Global TV streaming service Viki has acquired the Korean fan community and news site Soompi from Crunchyroll, the anime-focused video subscription service that is part of Peter Chernin’s and AT&T’s Ellation video venture in a deal valued at less than $10 million.
Viki wants to use Soompi as a first step toward building out its own news and forum sections, explained the company’s CEO Tammy H. Nam during an interview this week. “Soompi is all about community, and Viki is too,” she said, adding that all 10 Soompi employees joined Viki, and that the site will keep their own brand and domain for the time being.
Soompi was founded in 1998 as a fan forum and online magazine for Korean pop culture, giving fans of K-Pop and Korean dramas a space to obsess about their favorite stars and shows. Nam said that the site has long been complementary to Viki, with little overlap between their respective communities.

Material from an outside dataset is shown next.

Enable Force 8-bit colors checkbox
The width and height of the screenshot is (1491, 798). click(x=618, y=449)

Viki has been offering its users ad-supported and subscription-based TV shows from around the world for some time. The company, which is owned by Japan’s Rakuten, has traditionally focused on content from Hong Kong, China, Taiwan and Japan, with the occasional breakout hit coming from unlikely places like Turkey.

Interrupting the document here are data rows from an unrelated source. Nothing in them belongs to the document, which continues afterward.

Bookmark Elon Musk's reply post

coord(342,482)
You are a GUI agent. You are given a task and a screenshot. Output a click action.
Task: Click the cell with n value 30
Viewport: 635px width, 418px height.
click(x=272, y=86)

Nam said that it will add more content from other destinations soon. Viki, she added, wants to be a “global Hulu,” catering to a new generation of viewers that was raised on YouTube, has traveled the world, and is now looking for content from other sources than the traditional cable channels. Viewers that prefer Korean dramas over Hollywood remakes. “The next Hollywood is going to come from Asia,” she said.
That kind of thinking unites her with her competition over at Crunchyroll as well as DramaFever, another startup focusing on Korean dramas. But while all these companies have been tapping into similar sources of content, they also all have different approaches toward bringing this content to audiences in the U.S. and elsewhere.
Crunchyroll has been focusing primarily on paid subscriptions, a model that has worked well for the site’s core constituency of Anime fans. But when Crunchyroll tried to use the same model for its Korean content offshoot Kdrama.com, it struggled to compete with DramaFever and Viki.
The company then tried to tap into an existing audience by acquiring Soompi in 2014, but now it looks like that bet didn’t work out either — or it may just not be core to what Chernin’s team now aims to do with the service. Crunchyroll was acquired by Otter Media, the online video venture jointly owned by AT&T and Peter Chernin, at the end of 2013.
The company has since quietly built a corporate umbrella dubbed Ellation around Crunchyroll, which aims to build “premium video experiences for passionate fans,” according to a newly launched corporate website — a bet that doesn’t include Soompi anymore. A spokesperson for Otter Media declined to comment on the sale of Soompi.